Que contient la loi Duplomb ?
La loi Duplomb, au coeur d’une pétition critiquant son impact sur l’environnement et la santé qui affole les compteurs sur le site de l’Assemblée nationale, a pour objectif de redonner de la compétitivité aux agriculteurs en allégant certaines contraintes.
Définitivement adopté le 8 juillet après des débats enflammés, le texte, porté par le sénateur Laurent Duplomb pour « lever les contraintes à l’exercice du métier d’agriculteur », est visé par la pétition d’une étudiante qui a atteint le nombre record d’1,3 million de signatures, ouvrant ainsi la voie à un débat devant les députés, mais sans réexamen du texte sur le fond ni abrogation a priori.
Présenté par ses défenseurs comme une des réponses à la crise du monde agricole de 2024, le texte contient plusieurs mesures controversées :
- Retour dérogatoire de l’acétamipride
La plus critiquée est la réintroduction encadrée et à titre dérogatoire de l’acétamipride, un insecticide de la famille des néonicotinoïdes, interdit depuis 2018 en France mais autorisé en Europe jusqu’en 2033.
Elle était réclamée par l’alliance FNSEA-Jeunes agriculteurs et la Coordination rurale, les premiers syndicats agricoles, notamment pour les producteurs de betteraves sucrières qui affirment n’avoir aucune solution pour protéger efficacement leurs cultures. Les planteurs redoutent la concurrence d’importations de sucre produit avec des pesticides interdits en France.
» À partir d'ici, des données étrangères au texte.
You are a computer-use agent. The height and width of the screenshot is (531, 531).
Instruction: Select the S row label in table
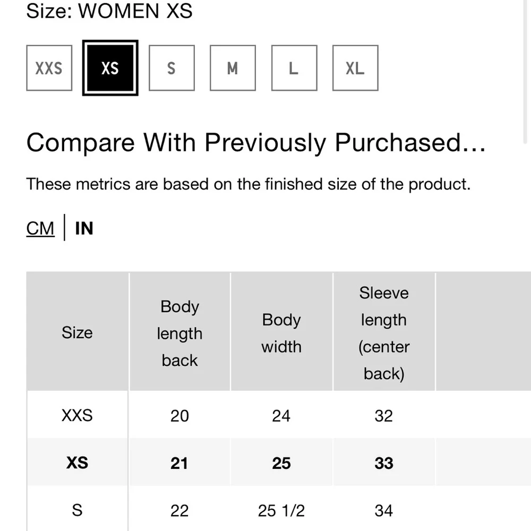click(x=77, y=510)
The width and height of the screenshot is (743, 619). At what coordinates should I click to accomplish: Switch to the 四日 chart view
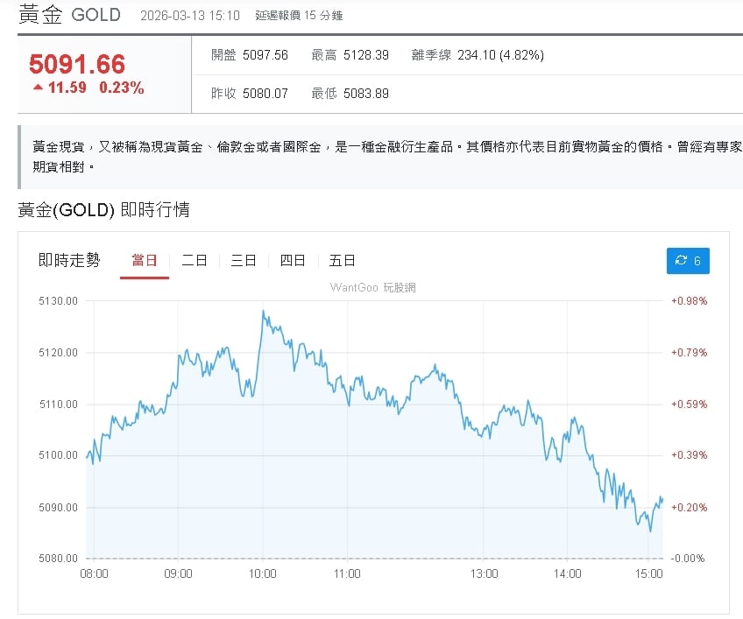pyautogui.click(x=292, y=260)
Le retour des néonicotinoïdes, très toxiques pour les abeilles, est décrié par les défenseurs de la nature, les apiculteurs, la Confédération paysanne (3e syndicat agricole), mais aussi des régies publiques de l’eau et des scientifiques qui ont récemment alerté sur la « persistance » de ces substances dans l’environnement et les risques pour la santé.
- Fonctionnement de l’Agence nationale de sécurité sanitaire
Autre enjeu du texte, le rôle de l’Agence nationale de sécurité sanitaire (Anses), mandatée depuis 2015 pour évaluer la dangerosité des pesticides, mais aussi autoriser leur mise sur le marché. Le texte de compromis prévoit que l’Agence, lorsqu’elle examine la mise sur le marché et l’utilisation de produits phytopharmaceutiques, devra tenir compte « des circonstances agronomiques, phytosanitaires, et environnementales, y compris climatiques qui prévalent sur le territoire national ».
- Agents de l’Office français de la biodiversité
Quant aux agents de l’Office français de la biodiversité (OFB), chargé de la police de l’environnement, ceux-si sont à présent équipés de « caméras individuelles ». L’établissement public avait été critiqué par le premier ministre François Bayrou, qui avait qualifié de « faute » certaines inspections d’agents de l’OFB chez des agriculteurs, « une arme à la ceinture ».
- Stockage de l’eau et zones humides
Le texte vise également à faciliter le stockage de l’eau pour l’irrigation des cultures, dans un contexte de raréfaction de la ressource liée au dérèglement climatique.
Des associations ont mis en garde contre « l’implantation de méga-bassines », ces immenses réserves constituées l’hiver en puisant dans la nappe phréatique ou les cours d’eau, « qui accaparent » les ressources en eau « au profit de l’agriculture intensive ».
Avec le texte, il y aura désormais une présomption d’« intérêt général majeur » pour les ouvrages de stockage, dans l’intention de faciliter les procédures pour obtenir des autorisations de construction.
- Agrandissement des élevages
Du côté de l’élevage, la loi facilite l’agrandissement ou la création de bâtiments d’élevage intensif. Il permet notamment, lors de l’enquête publique, de remplacer la réunion publique par une permanence en mairie. Il relève également les seuils de cheptel au-delà desquels les élevages doivent être enregistrés ou obtenir une autorisation : de 40 000 poulets actuellement à 85 000 avec la loi et de 2 000 cochons à 3 000.